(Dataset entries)
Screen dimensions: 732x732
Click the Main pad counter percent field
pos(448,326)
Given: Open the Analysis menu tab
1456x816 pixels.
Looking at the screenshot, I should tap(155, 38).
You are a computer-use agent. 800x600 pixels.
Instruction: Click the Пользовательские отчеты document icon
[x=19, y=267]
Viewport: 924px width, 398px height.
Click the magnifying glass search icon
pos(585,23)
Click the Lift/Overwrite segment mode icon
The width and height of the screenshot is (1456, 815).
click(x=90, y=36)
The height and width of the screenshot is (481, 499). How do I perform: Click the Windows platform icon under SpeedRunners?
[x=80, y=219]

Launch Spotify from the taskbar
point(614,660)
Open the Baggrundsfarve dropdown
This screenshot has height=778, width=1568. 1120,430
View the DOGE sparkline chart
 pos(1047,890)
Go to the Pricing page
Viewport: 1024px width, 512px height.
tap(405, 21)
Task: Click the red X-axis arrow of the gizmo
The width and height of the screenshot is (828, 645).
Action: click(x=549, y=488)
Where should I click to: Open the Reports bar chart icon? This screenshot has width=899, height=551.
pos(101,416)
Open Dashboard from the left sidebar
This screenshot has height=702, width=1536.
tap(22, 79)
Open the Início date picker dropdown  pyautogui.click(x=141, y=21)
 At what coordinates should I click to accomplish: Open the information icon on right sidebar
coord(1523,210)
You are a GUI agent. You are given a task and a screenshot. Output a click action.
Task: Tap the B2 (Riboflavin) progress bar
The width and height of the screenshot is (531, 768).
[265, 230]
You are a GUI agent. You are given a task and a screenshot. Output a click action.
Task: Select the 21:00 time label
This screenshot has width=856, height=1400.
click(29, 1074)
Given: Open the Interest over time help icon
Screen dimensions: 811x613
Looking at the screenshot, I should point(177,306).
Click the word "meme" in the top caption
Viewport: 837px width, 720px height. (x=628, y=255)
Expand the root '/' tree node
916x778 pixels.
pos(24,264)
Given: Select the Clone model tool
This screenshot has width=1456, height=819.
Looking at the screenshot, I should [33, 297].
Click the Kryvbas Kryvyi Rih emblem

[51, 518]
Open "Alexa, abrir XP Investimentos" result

#### [Exercise prompt]
Please print all of the lines above again, unchanged.

#### [Exercise result]
Screen dimensions: 732x732
Click the Main pad counter percent field
pos(448,326)
Given: Open the Analysis menu tab
1456x816 pixels.
Looking at the screenshot, I should tap(155, 38).
You are a computer-use agent. 800x600 pixels.
Instruction: Click the Пользовательские отчеты document icon
[x=19, y=267]
Viewport: 924px width, 398px height.
Click the magnifying glass search icon
pos(585,23)
Click the Lift/Overwrite segment mode icon
The width and height of the screenshot is (1456, 815).
click(x=90, y=36)
The height and width of the screenshot is (481, 499). How do I perform: Click the Windows platform icon under SpeedRunners?
[x=80, y=219]

Launch Spotify from the taskbar
point(614,660)
Open the Baggrundsfarve dropdown
This screenshot has height=778, width=1568. 1120,430
View the DOGE sparkline chart
 pos(1047,890)
Go to the Pricing page
Viewport: 1024px width, 512px height.
tap(405, 21)
Task: Click the red X-axis arrow of the gizmo
The width and height of the screenshot is (828, 645).
Action: click(x=549, y=488)
Where should I click to: Open the Reports bar chart icon? This screenshot has width=899, height=551.
pos(101,416)
Open Dashboard from the left sidebar
This screenshot has height=702, width=1536.
tap(22, 79)
Open the Início date picker dropdown  pyautogui.click(x=141, y=21)
 At what coordinates should I click to accomplish: Open the information icon on right sidebar
coord(1523,210)
You are a GUI agent. You are given a task and a screenshot. Output a click action.
Task: Tap the B2 (Riboflavin) progress bar
The width and height of the screenshot is (531, 768).
[265, 230]
You are a GUI agent. You are given a task and a screenshot. Output a click action.
Task: Select the 21:00 time label
This screenshot has width=856, height=1400.
click(29, 1074)
Given: Open the Interest over time help icon
Screen dimensions: 811x613
Looking at the screenshot, I should point(177,306).
Click the word "meme" in the top caption
Viewport: 837px width, 720px height. (x=628, y=255)
Expand the root '/' tree node
916x778 pixels.
pos(24,264)
Given: Select the Clone model tool
This screenshot has width=1456, height=819.
Looking at the screenshot, I should [33, 297].
Click the Kryvbas Kryvyi Rih emblem

[51, 518]
Open "Alexa, abrir XP Investimentos" result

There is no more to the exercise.